And neither one is an athlete.

Two people passed away during the holidays who had direct ties to my alma mater, Ohio University.

One was a local sports broadcasting legend...and the other impacted people, famous or not, who made their careers in broadcasting.

Dave Diles was a long-time sportscaster in Michigan, who also appeared regularly on the ABC network...particularly in the 1970's...as the host of its post-college football game scoreboard program.  In those days, "scoreboard" was an accurate title, because there were few, if any, highlights on the program.  And somehow, whether Diles had anything to do with it or not, the score of the Ohio University football game usually was featured.

In spite of making his professional name in Michigan, Diles never forgot his Southeastern Ohio roots.  He had a home in Athens.

Someone who had an even greater impact, is someone few outside of broadcasting know.

Archie Greer was not only an alumnus of the university, but practically a lifelong professor.  And he influenced some of the biggest names in broadcasting.  One was former Republican political operative Roger Ailes, now CEO of Fox News Channel.  When the university's Scripps journalism school named a newsroom for Ailes two years ago, Ailes didn't forget his former professor.

"Archie was probably the first person to have confidence in me and say, 'You can do things,'" Ailes said, "and gave me an opportunity to help out at the radio station. And for that, Archie, thank you very much."


Greer also was involved with the university's two radio stations, managing WOUB in the 1950's and '60's, and helping to organize the student-run and staffed All-Campus Radio Network (ACRN) in 1971.  ACRN started as a carrier-current AM station, then went to FM cable, before going on-line. I worked for both stations during my years at OU in the 1970's.
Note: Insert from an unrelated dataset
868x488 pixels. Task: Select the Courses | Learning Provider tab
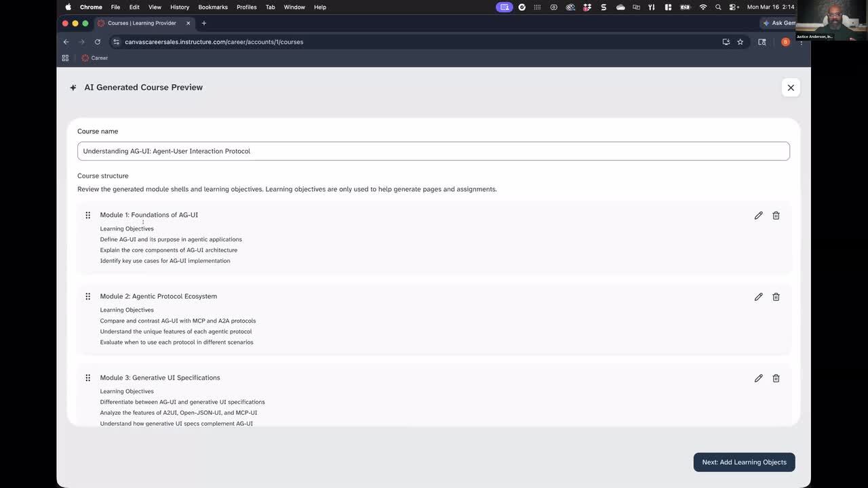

How involved was he with the telecommunications school?  He never really stopped working.  He retired once, in 1984.  I attended his retirement dinner.  A decade later, I heard he had yet another "retirement" party.

When the station moved to the newly-built Baker Center in 2007, according to a school news release, Greer talked about his impact on the university, its communications school and its students:

“I think everybody, no matter who they are … probably would like to be somehow remembered when it’s all over. This is your way of showing me that you remember and that I will not be forgotten. That’s a distinct privilege.”
 

Archie never had to worry about being remembered.